The code itself is fine. Computing the Easter date is an astronomical computation and it is not possible to make it easier to understand without actually adding a full demonstration about why it yields the correct result.

Since this is an accounting software I would consider the given level of (no) details fine. I would however increase the capacity of the maintenance programmer to ensure that the code is correct by ensure that:

  1. The method used has a traceable origin.

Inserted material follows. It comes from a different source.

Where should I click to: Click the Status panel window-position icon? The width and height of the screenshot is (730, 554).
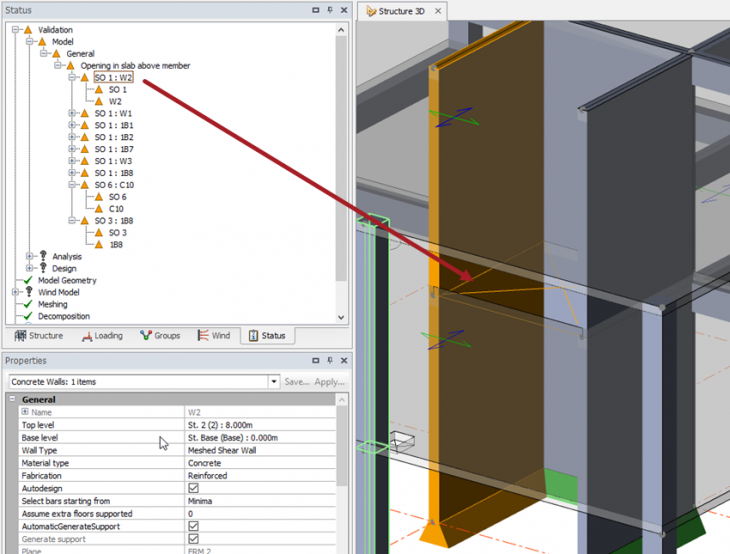pos(316,10)
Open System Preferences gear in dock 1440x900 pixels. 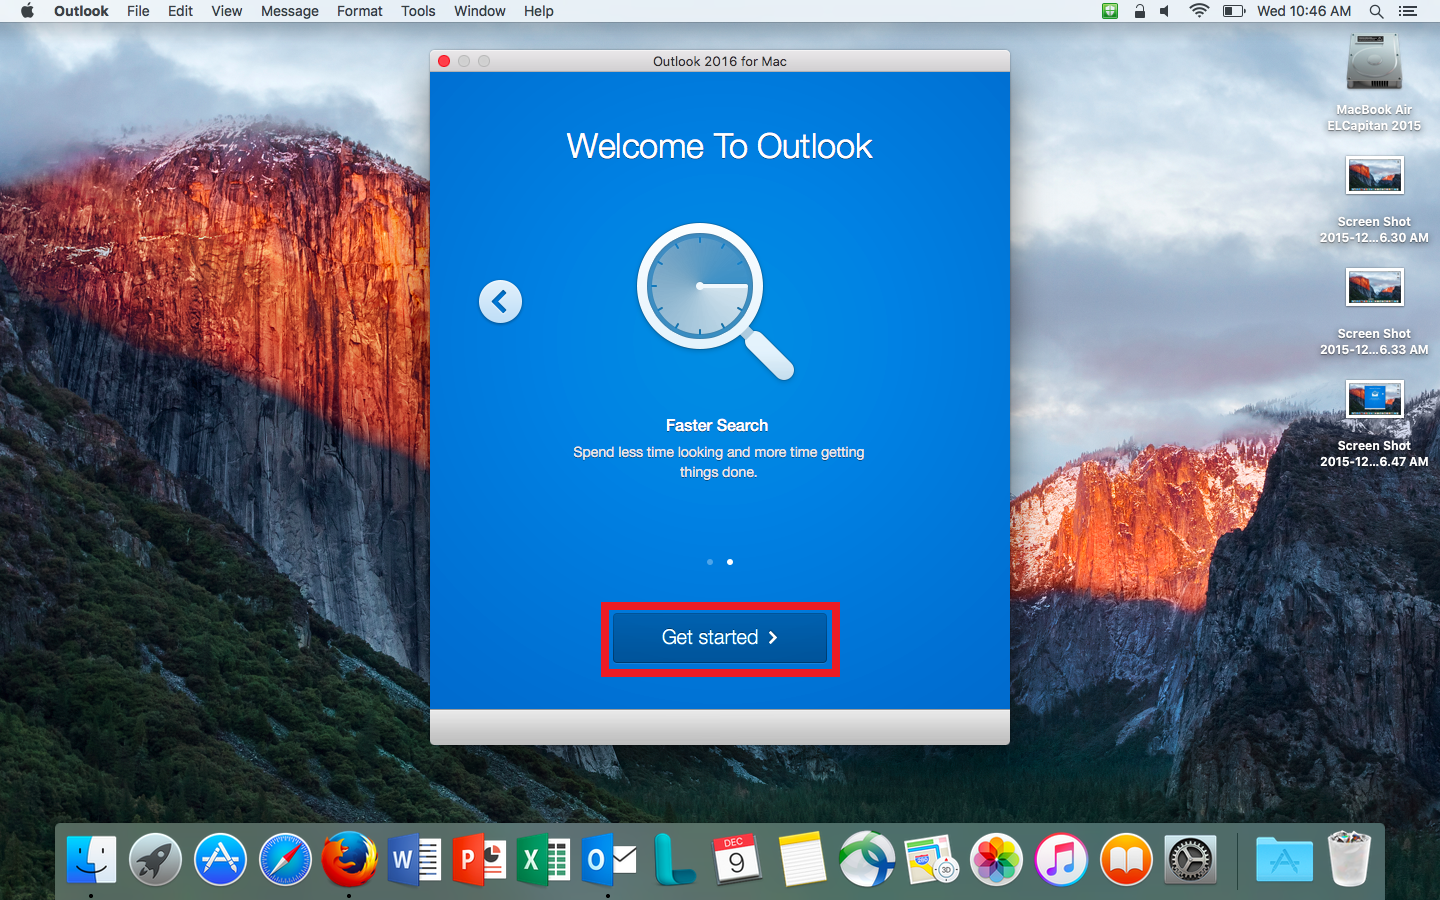pos(1190,859)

AFAICT the computation implements the algorithm described by Claus Tøndering in his classical Calendar FAQ. (See Isn’t there a simpler way to calculate Easter?) The source should be referenced in the code, e.g. “Compute Easter day à la https://www.tondering.dk/claus/cal/easter.php”. If you are only interested by the modern era (post 1920) it is not worth mentioning the algorithm works only for the Gregorian calendar.

  2. The variables used in your implementation match as closely as possible those used in the source, to ease verification. (Which is not the case here, but you might have a better source for this purpose than I had.)

  3. Besides the snippet above, there is unit tests for this computation.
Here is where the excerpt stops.